Bishop of the Evangelical Lutheran Church, DC Synod, Reverend Richard Graham also offered insight to forgiveness through Christian traditions and values.
“When God forgives, God forgets. Which leads to the question, do we need to forgive and forget? How many times have we heard someone say, ‘I can forgive that person but I will never forget’?
“The average Christian person believes that forgiveness is required of us after they are asked as much,” Reverend Graham said. “I don’t believe that myself. I believe forgiveness sets us free. Forgiveness empowers people to ask for forgiveness.”
Reverend Graham’s reflections echoed the words of “Irish Bomber” Pat Magee, who said that he had not initially felt the need to repent upon first meeting Berry, but only after she showed him compassion and forgiveness was he able to feel remorse.
International GPF President, James Flynn related the themes in the film to recent tragic events in the United States, notably the church shooting in Charleston, South Carolina, that took the lives of nine people.
“Within only hours the members of the South Carolina congregation gave forgiveness to their victimizer,” said Flynn, “and that shows incredible strength. Where can we find this strength? The strength comes from a source greater than us.
Today, we are successful in globalization of commerce, communication, and travel but we need to work more on spreading global ethics.

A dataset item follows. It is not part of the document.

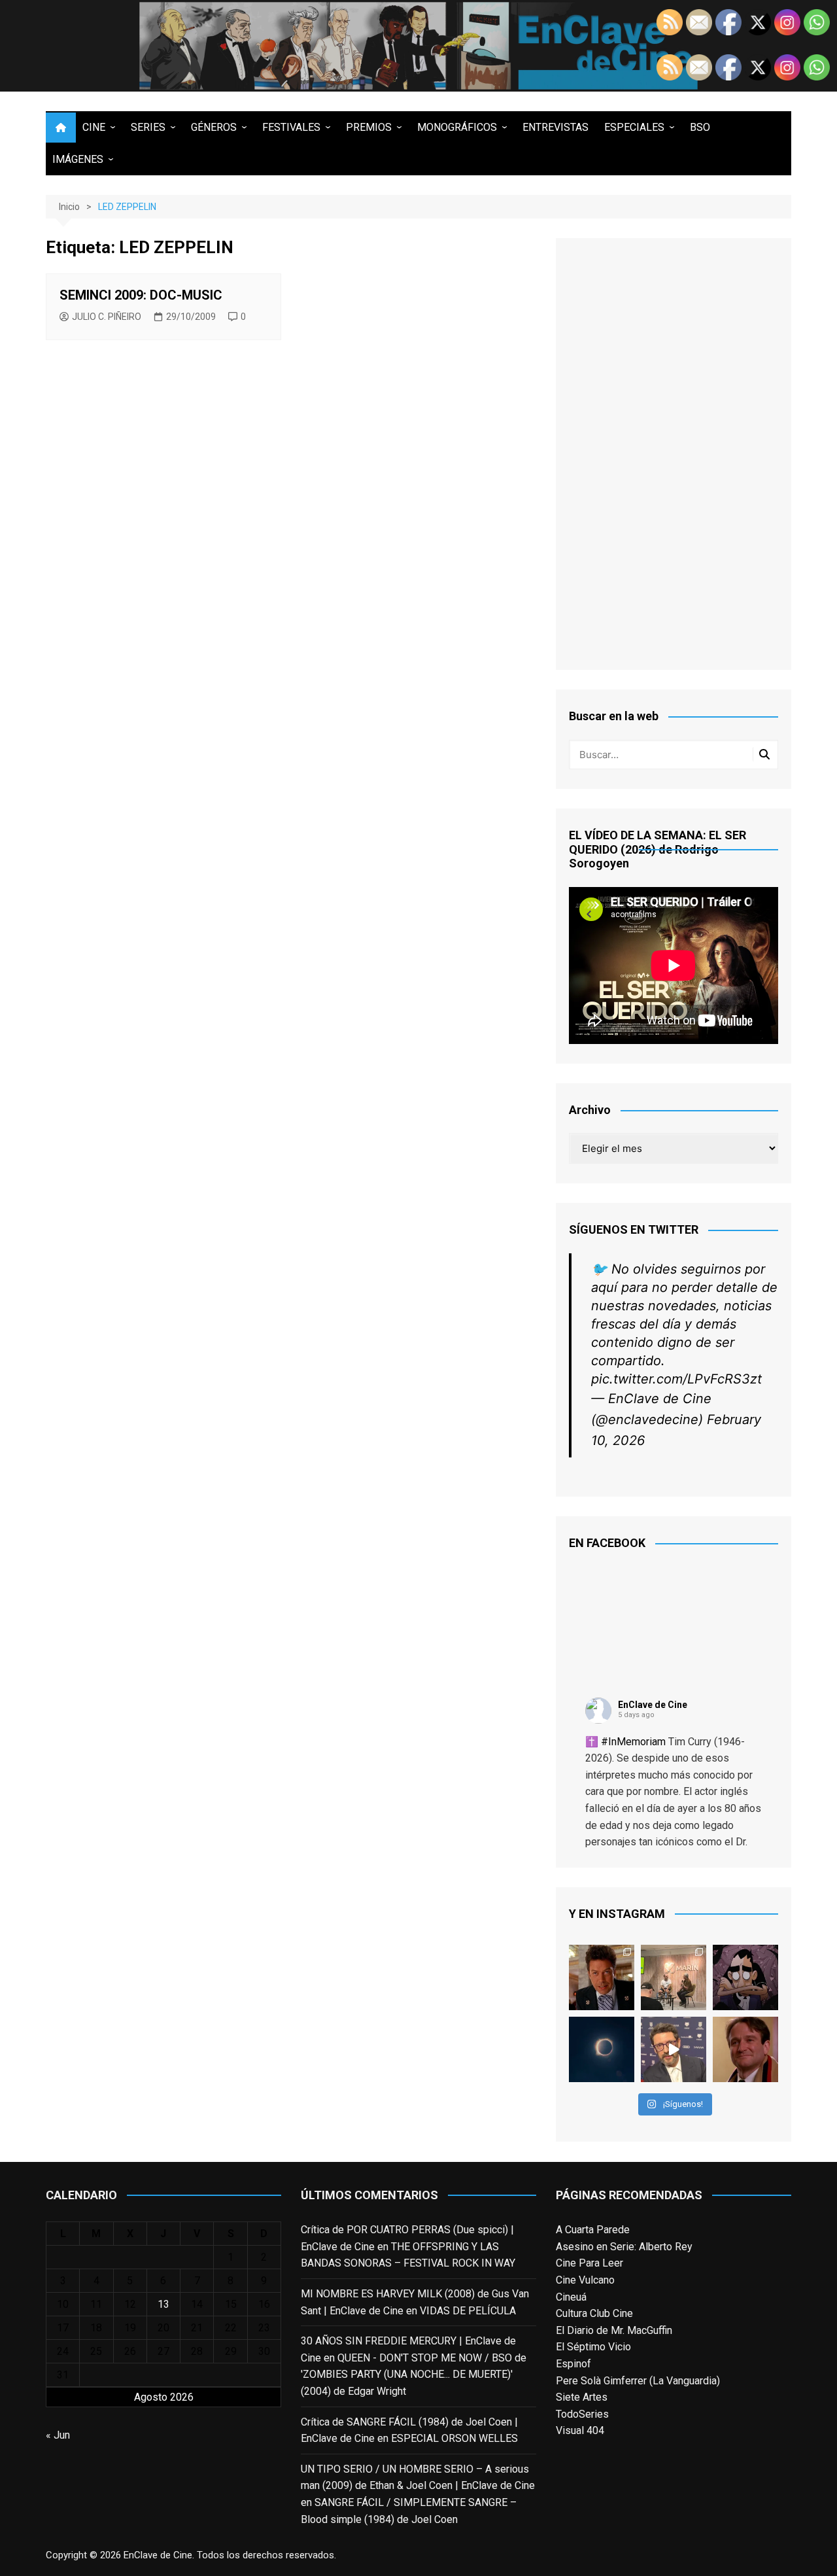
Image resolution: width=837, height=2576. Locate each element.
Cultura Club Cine (594, 2313)
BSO (700, 127)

“Today, we are successful in globalization of commerce, communication, and travel but we need to work more on spreading global ethics,” Flynn concluded. “Global ethics are what we all share together in our common humanity and can help bring about a more peaceful world.”
Moderator and SDI President Rev. Mark Farr encouraged audience members to contribute to the discussion, and participants agreed that learning how to forgive is a vital step in the process of conflict resolution and justice. Through resolving conflicts, participants observed, other global issues such as poverty, climate change, and racism can be better addressed.